*** Opening of SOURCE DATA ***

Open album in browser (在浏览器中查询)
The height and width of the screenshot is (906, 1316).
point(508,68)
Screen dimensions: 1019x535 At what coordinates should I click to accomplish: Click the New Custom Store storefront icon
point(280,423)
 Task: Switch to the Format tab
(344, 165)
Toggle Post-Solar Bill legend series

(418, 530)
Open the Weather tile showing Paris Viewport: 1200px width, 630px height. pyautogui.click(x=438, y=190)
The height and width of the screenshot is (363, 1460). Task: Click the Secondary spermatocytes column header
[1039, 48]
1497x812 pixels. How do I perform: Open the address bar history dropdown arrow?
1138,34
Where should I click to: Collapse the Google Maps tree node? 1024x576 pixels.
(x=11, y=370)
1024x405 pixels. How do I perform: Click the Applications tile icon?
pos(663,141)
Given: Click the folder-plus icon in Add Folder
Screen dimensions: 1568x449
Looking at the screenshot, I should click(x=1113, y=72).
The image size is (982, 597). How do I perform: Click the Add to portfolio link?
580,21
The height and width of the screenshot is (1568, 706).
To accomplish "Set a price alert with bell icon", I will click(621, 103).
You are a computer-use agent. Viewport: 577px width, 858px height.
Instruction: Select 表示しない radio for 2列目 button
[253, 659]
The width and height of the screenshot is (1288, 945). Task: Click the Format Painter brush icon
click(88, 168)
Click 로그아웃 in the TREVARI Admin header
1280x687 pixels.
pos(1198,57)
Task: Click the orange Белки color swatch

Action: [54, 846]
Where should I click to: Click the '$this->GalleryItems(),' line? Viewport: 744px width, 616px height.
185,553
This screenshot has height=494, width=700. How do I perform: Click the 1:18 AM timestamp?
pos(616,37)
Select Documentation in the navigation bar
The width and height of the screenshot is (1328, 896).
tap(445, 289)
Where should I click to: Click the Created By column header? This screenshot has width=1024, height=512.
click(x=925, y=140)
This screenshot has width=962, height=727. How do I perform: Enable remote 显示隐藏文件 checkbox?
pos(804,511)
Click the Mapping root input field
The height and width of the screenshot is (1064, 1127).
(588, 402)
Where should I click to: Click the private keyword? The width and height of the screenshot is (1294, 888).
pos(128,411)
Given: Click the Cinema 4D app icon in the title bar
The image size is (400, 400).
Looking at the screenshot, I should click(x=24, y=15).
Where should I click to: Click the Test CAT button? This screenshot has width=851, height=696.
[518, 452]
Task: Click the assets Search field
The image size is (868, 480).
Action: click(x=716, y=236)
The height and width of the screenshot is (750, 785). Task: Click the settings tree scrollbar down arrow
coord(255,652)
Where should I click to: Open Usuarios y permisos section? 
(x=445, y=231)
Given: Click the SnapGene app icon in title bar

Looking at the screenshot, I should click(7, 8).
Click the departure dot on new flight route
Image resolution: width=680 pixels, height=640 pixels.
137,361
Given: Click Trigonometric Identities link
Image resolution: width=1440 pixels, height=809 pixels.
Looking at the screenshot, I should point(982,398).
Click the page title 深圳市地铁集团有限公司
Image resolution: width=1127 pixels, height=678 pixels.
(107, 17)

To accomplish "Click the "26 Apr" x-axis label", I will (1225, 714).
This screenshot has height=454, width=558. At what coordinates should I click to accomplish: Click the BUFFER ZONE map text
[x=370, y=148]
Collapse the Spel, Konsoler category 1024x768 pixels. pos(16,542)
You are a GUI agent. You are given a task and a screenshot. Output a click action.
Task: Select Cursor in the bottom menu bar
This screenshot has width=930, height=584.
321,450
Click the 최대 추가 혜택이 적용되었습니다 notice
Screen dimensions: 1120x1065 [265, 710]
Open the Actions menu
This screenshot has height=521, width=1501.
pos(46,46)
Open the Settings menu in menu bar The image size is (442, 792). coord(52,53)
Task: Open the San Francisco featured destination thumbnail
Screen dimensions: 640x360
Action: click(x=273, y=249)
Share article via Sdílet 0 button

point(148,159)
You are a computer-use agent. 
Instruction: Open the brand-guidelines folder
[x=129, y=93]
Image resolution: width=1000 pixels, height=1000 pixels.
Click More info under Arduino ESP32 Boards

*** Close of SOURCE DATA ***

▶ [TASK TO CARRY OUT]: Which lines of the records above hold the word "will"? Copy each one out.

▶ [REPLY]:
To accomplish "Set a price alert with bell icon", I will click(621, 103).
To accomplish "Click the "26 Apr" x-axis label", I will (1225, 714).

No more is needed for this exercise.